— INSTRUCTION —
Rewrite the stretch of data from the line containing "You are a GUI" through the line containing "coord(899,817)", swapping "click" for "tap" and changing nothing else. Omit the pictures from your answer.

— RECORDS TO USE —
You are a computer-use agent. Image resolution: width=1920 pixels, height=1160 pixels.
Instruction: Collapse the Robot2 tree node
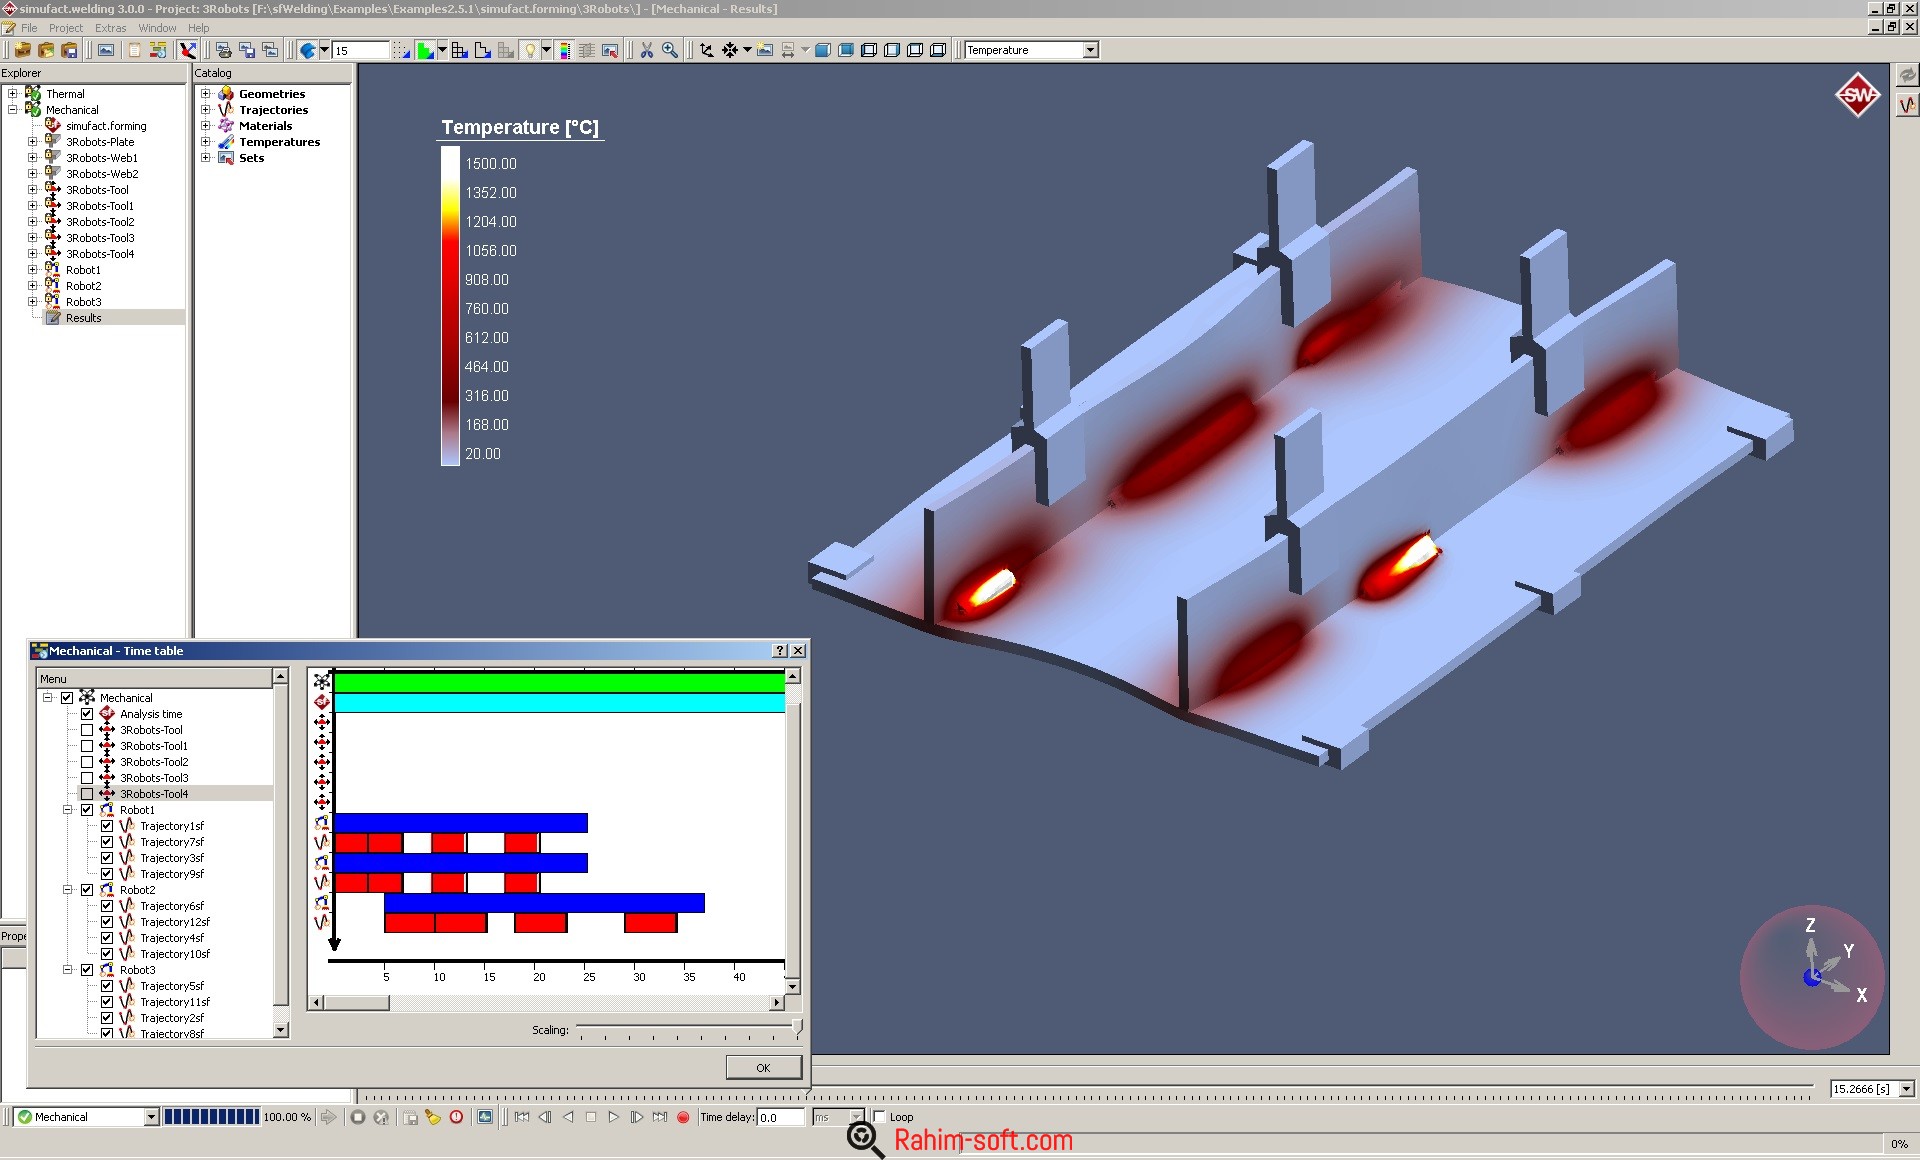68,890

...

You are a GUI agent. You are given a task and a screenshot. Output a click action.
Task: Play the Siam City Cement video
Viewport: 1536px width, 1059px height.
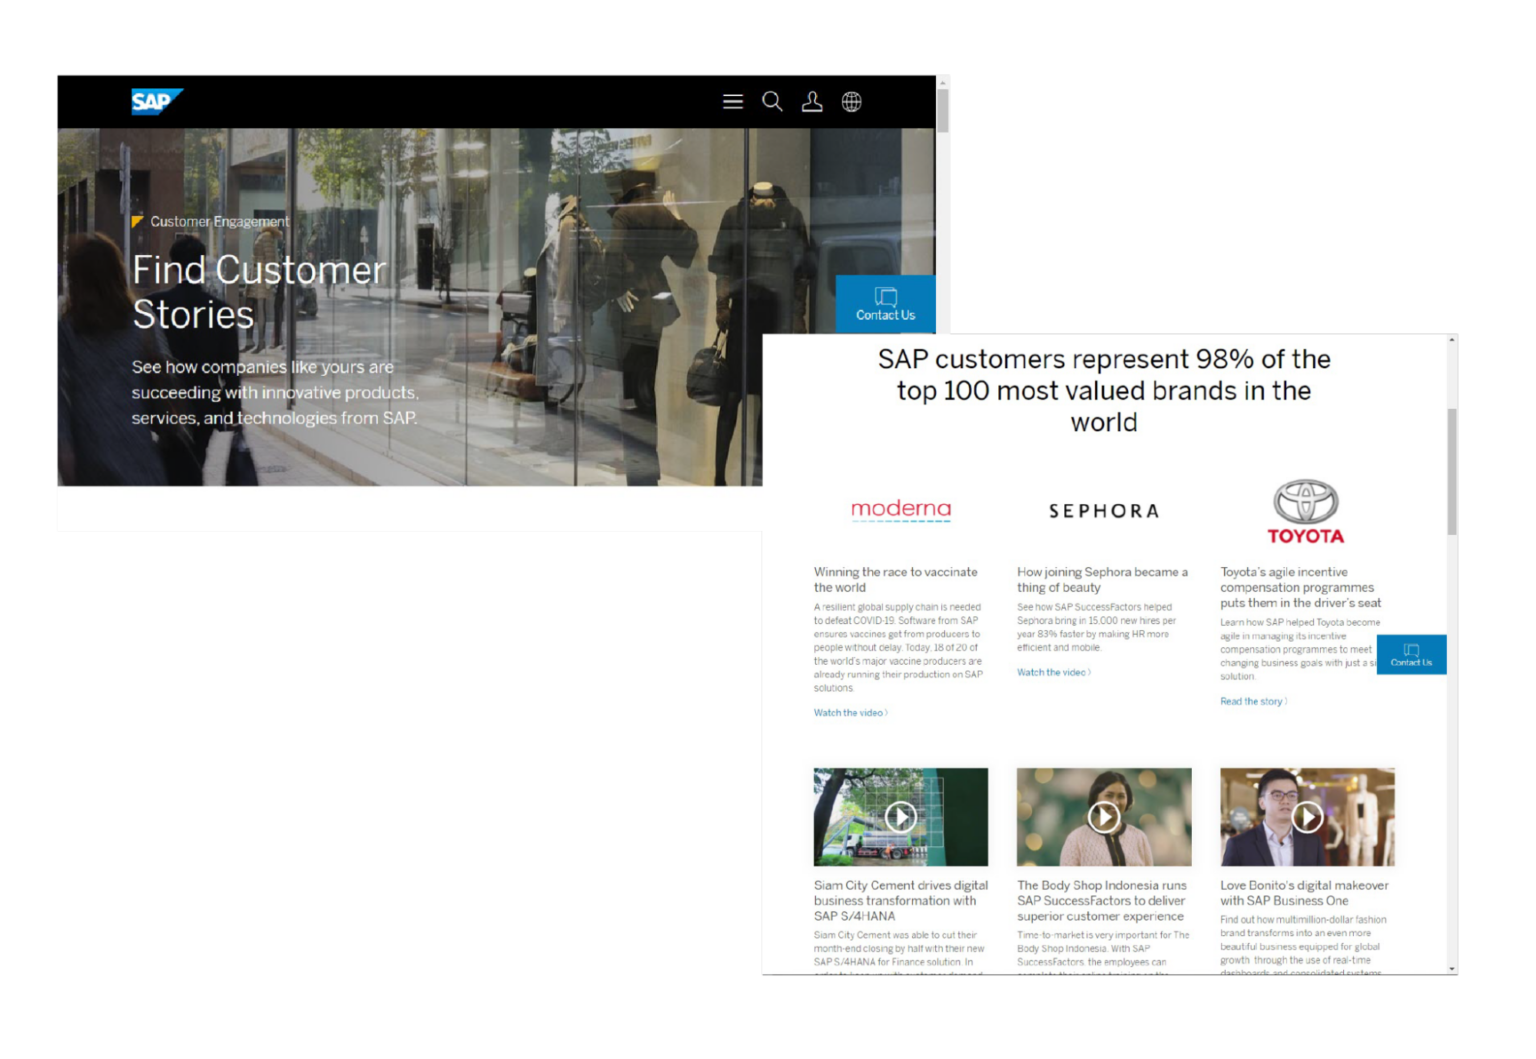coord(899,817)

— FULL RESPONSE —
You are a GUI agent. You are given a task and a screenshot. Output a tap action.
Task: Play the Siam City Cement video
Viewport: 1536px width, 1059px height.
coord(899,817)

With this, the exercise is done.